Controlling infectious diseases: the decisive phase effect on a seasonal vaccination strategy

TL;DR

This paper investigates how phase control of seasonal vaccination strategies can suppress chaotic dynamics in epidemic models, potentially leading to more predictable disease outbreaks.

Contribution

It introduces a phase control method applied to the seasonally forced SIR model to effectively suppress chaos through weak perturbations.

Findings

Phase difference significantly influences chaos control effectiveness.

Numerical simulations demonstrate chaos suppression with phase adjustments.

Control strategy offers a new approach to managing epidemic unpredictability.

• _Task to carry out_: Extend the summary of the paper on phase control in seasonal vaccination past its last line. You can ignore the data that come next.

• _Data for analysis_:
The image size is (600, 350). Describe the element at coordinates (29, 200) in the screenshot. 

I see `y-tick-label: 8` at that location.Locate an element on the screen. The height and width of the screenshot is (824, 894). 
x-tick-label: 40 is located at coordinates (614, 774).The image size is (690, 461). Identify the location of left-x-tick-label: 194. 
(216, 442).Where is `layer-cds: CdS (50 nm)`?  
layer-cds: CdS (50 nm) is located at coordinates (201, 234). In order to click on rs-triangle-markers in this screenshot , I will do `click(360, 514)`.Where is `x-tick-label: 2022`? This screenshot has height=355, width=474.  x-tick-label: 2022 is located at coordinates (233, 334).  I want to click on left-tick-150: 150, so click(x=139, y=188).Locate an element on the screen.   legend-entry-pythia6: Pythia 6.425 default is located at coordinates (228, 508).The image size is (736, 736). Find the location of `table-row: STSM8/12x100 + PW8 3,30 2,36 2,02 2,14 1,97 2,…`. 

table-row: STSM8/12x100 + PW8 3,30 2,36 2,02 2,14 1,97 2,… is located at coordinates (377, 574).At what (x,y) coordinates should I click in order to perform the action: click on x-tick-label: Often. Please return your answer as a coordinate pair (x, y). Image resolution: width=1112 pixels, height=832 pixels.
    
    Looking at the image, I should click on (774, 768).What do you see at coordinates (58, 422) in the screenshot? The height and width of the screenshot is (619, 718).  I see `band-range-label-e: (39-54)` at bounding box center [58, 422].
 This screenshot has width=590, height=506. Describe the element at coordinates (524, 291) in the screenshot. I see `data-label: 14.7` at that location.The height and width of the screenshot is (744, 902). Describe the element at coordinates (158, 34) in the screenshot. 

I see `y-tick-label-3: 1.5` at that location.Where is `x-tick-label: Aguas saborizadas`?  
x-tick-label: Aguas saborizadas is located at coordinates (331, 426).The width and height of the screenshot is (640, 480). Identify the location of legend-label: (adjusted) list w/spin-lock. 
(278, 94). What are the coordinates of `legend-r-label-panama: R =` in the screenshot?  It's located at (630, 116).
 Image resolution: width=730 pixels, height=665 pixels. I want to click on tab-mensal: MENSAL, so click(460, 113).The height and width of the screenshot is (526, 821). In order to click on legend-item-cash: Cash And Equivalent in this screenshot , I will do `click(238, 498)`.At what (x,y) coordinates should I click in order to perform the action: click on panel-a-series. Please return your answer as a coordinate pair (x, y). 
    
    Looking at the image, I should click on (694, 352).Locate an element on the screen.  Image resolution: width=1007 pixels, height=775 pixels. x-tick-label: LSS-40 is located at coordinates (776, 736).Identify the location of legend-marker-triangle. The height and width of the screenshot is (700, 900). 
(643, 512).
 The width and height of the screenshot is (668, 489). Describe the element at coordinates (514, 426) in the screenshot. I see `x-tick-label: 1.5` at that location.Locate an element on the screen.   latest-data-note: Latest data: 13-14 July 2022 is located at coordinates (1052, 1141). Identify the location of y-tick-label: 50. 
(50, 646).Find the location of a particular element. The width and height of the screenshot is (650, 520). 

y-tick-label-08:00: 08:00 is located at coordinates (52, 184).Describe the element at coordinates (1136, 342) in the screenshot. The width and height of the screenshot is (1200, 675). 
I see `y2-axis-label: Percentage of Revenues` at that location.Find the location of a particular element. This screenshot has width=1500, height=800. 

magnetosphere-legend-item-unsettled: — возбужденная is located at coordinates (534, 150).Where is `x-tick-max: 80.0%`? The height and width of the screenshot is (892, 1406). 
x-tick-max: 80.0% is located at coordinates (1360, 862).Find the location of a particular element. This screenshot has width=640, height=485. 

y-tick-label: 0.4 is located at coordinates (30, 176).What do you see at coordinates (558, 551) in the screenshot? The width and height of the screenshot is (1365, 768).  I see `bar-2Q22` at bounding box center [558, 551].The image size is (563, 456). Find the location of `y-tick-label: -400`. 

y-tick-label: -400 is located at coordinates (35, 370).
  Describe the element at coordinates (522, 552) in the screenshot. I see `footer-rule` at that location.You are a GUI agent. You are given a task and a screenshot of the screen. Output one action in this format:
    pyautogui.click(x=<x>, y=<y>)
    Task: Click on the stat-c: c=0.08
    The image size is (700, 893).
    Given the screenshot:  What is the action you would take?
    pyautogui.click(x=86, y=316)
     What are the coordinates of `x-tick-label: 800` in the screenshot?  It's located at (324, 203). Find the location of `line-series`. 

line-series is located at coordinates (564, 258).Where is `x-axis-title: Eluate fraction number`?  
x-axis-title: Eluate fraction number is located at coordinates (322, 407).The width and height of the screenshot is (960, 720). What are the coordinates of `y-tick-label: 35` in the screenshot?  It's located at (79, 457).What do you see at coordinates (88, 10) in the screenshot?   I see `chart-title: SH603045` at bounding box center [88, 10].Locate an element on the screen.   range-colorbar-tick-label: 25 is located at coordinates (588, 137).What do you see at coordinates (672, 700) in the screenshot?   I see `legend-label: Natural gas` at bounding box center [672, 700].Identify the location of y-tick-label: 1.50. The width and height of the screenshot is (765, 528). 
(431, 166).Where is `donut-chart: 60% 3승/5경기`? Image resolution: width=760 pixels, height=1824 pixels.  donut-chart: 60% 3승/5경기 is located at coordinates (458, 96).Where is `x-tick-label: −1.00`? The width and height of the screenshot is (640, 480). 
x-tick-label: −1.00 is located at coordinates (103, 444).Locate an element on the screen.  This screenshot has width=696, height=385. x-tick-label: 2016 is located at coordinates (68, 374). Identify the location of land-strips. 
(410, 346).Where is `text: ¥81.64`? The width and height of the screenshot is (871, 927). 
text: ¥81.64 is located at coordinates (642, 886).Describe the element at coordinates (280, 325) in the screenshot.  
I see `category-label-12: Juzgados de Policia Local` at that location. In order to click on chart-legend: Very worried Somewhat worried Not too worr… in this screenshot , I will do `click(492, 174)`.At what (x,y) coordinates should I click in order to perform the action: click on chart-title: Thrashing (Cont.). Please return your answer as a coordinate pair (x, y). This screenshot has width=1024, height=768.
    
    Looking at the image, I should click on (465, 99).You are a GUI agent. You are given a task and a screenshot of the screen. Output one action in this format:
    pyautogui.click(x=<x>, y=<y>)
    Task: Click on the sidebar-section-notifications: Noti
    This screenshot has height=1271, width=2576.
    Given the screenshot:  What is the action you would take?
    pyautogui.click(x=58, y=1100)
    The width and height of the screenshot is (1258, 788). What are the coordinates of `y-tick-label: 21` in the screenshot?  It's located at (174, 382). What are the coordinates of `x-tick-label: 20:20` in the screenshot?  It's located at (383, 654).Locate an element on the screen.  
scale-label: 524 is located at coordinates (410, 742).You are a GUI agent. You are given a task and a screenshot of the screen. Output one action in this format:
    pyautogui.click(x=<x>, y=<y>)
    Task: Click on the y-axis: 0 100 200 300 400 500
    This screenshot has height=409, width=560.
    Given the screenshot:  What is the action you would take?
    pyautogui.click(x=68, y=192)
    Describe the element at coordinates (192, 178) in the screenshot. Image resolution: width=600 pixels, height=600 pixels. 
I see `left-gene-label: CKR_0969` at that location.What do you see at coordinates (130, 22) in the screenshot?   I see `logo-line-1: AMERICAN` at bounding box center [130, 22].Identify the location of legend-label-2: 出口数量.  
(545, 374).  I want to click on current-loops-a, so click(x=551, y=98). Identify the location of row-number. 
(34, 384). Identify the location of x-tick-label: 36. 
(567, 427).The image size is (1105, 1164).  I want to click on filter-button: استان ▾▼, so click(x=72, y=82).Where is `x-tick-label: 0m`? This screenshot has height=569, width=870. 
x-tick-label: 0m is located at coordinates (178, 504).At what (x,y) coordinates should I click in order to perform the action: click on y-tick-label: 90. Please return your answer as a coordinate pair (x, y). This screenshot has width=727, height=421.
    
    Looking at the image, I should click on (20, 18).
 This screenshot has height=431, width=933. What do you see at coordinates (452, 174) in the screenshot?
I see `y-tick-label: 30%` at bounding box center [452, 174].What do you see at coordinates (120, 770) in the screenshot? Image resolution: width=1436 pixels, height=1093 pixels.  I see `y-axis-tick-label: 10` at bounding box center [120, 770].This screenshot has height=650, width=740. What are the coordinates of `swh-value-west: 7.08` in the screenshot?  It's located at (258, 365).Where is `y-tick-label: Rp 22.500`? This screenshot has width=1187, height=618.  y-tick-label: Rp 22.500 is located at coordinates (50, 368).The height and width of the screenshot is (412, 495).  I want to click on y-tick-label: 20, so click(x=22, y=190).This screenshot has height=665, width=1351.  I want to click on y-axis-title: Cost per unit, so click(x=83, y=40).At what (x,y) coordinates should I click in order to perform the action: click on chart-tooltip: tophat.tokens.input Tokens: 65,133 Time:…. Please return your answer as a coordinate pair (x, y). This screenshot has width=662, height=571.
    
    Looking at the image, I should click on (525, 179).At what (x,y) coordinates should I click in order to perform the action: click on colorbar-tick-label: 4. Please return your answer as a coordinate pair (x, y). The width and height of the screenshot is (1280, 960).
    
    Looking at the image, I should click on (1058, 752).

• _Response for this exercise_:
Abstract

The study of epidemiological systems has generated deep interest in exploring the dynamical complexity of common infectious diseases driven by seasonally varying contact rates. Mathematical modeling and field observations have shown that, under seasonal variation, the incidence rates of some endemic infectious diseases fluctuate dramatically and the dynamics is often characterized by chaotic oscillations in the absence of specific vaccination programs. In fact, the existence of chaotic behavior has been precisely stated in the literature as a noticeable feature in the dynamics of the classical Susceptible-Infected-Recovered (SIR) seasonally forced epidemic model. However, in the context of epidemiology, chaos is often regarded as an undesirable phenomenon associated with the unpredictability of infectious diseases. As a consequence, the problem of converting chaotic motions into regular motions becomes particularly relevant. In this article, we consider the phase control technique applied to the seasonally forced SIR epidemic model to suppress chaos. Interestingly, this method of controlling chaos takes on a clear meaning as a weak perturbation on a seasonal vaccination strategy. Numerical simulations show that the phase difference between the two periodic forces - contact rate and vaccination - plays a very important role in controlling chaos.